E il governo italiano, chiederete, forte in casa di un pronunciamento referendario contro il nucleare? Ha ben altro cui pensare e da raccontare, non solo contro i diritti del lavoro e dell’ambiente (torneremo sull’incredibile Sbloccaitalia), ma addirittura sugli affari ancora da incassare sulle scorie e il decomissioning del nostro lascito nucleare.
All’ISIN, l’Istituto che, secondo la nuova normativa, dovrebbe sovrintendere e coordinare tutta la fase della dismissione degli impianti nucleari e della costituzione del deposito di superficie dei rifiuti radioattivi, il Governo avanza la proposta di Antonio Agostini, consigliere dei ruoli della presidenza del Consiglio dei ministri, un uomo legato all’apparato organico del vecchio potere politico e che – questo è l’aspetto più grave – non ha competenze in materia. Si tratta altresì di un ruolo dal quale deve essere garantita a ogni passo informazione completa e adeguata e trasparenza delle decisioni. Ma tant’è: il cambiamento si dice, ma non si fa.

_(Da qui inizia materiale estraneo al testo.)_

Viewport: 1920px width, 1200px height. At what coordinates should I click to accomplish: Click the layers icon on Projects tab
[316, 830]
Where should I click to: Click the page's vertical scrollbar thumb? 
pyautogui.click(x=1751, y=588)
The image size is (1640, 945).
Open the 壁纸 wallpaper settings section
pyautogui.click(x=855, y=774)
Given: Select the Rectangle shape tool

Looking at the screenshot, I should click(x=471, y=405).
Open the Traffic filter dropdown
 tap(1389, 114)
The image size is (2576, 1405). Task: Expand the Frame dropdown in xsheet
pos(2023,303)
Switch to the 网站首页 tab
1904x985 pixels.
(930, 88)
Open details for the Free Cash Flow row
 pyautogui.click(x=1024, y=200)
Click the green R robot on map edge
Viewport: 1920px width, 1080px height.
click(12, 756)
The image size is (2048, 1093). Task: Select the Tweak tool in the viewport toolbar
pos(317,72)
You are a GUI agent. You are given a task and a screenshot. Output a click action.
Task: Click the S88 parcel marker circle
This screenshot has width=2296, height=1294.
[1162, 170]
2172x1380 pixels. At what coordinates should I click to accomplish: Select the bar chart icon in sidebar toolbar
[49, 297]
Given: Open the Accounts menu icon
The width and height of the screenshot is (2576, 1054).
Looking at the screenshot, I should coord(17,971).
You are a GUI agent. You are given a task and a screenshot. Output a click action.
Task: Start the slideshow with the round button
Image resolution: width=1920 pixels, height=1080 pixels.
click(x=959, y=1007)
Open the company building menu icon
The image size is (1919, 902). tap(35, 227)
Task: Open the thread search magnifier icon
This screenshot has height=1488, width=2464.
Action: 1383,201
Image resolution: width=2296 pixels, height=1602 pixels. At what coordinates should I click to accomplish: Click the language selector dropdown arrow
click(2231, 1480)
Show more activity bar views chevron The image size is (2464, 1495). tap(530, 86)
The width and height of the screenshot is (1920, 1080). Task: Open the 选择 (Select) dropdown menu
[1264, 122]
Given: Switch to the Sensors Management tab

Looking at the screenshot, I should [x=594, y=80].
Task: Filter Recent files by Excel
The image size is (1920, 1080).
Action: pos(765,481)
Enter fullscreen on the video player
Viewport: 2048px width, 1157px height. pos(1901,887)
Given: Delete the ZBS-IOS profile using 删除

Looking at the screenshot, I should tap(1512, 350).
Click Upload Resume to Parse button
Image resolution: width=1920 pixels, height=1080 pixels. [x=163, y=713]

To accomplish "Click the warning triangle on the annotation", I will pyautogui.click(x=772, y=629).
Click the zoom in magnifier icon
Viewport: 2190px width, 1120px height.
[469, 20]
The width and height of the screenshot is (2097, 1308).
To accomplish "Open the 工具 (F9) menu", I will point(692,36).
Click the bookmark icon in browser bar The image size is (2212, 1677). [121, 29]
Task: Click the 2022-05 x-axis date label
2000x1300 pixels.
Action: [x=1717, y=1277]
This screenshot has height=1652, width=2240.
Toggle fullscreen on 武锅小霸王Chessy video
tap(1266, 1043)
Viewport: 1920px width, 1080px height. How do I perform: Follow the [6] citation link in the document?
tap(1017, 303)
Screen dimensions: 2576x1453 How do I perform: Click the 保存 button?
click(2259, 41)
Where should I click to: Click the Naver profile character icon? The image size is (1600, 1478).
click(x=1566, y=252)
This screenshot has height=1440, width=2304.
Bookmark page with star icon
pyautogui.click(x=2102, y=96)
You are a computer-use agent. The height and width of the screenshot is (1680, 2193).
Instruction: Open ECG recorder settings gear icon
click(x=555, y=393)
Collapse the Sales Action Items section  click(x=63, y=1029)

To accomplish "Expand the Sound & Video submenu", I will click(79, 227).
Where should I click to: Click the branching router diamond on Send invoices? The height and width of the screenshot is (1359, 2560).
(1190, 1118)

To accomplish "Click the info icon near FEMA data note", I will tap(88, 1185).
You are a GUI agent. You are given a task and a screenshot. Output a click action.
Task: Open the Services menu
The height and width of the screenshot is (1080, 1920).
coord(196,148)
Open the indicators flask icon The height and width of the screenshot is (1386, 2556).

Come nel caso sorprendente, anch’esso collegato alla mancata applicazione dei referendum del 2011, della recentissima nomina di Raffaele Tiscar, nuovo e inaspettato vicesegretario generale di Palazzo Chigi: ciellino, manager del Pirellone ai tempi di Formigoni, ex ambasciatore italiano di un paio di multinazionali dell’acqua, da sempre favorevole alla sua privatizzazione. Insomma, il cambiamento e il metterci la faccia, da Bruxelles a Roma, anche quando il popolo e l’opinione pubblica si pronunciano, hanno sempre il sapore degli affari.